Published: 31 August 2011

Abstract

Background

Interest in phage therapy has grown over the past decade due to the rapid emergence of antibiotic resistance in bacterial pathogens. However, the use of bacteriophages for therapeutic purposes has raised concerns over the potential for immune response, rapid toxin release by the lytic action of phages, and difficulty in dose determination in clinical situations. A phage that kills the target cell but is incapable of host cell lysis would alleviate these concerns without compromising efficacy.

Results

We developed a recombinant lysis-deficient Staphylococcus aureus phage P954, in which the endolysin gene was rendered nonfunctional by insertional inactivation. P954, a temperate phage, was lysogenized in S. aureus strain RN4220. The native endolysin gene on the prophage was replaced with an endolysin gene disrupted by the chloramphenicol acetyl transferase (cat) gene through homologous recombination using a plasmid construct. Lysogens carrying the recombinant phage were detected by growth in presence of chloramphenicol. Induction of the recombinant prophage did not result in host cell lysis, and the phage progeny were released by cell lysis with glass beads.
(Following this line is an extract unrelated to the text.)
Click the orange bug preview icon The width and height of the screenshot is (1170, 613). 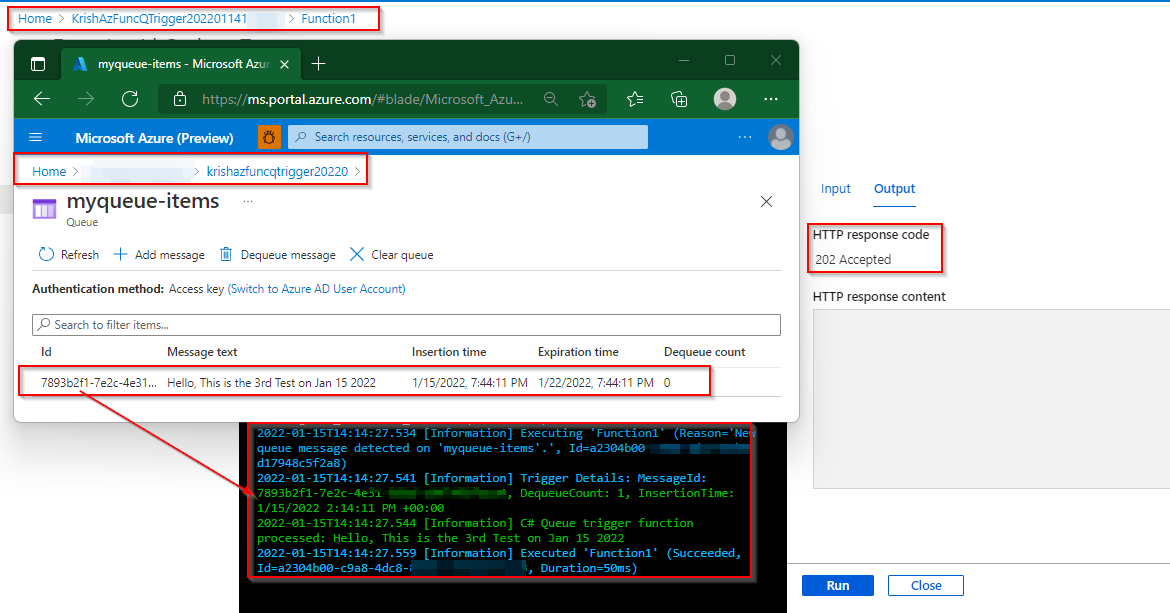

The recombinant phage retained the endolysin-deficient genotype and formed plaques only when endolysin was supplemented. The host range of the recombinant phage was the same as that of the parent phage. To test the in vivo efficacy of the recombinant endolysin-deficient phage, immunocompromised mice were challenged with pathogenic S. aureus at a dose that results in 80% mortality (LD80). Treatment with the endolysin-deficient phage rescued mice from the fatal S. aureus infection.

Conclusions

A recombinant endolysin-deficient staphylococcal phage has been developed that is lethal to methicillin-resistant S. aureus without causing bacterial cell lysis. The phage was able to multiply in lytic mode utilizing a heterologous endolysin expressed from a plasmid in the propagation host. The recombinant phage effectively rescued mice from fatal S. aureus infection. To our knowledge this is the first report of a lysis-deficient staphylococcal phage.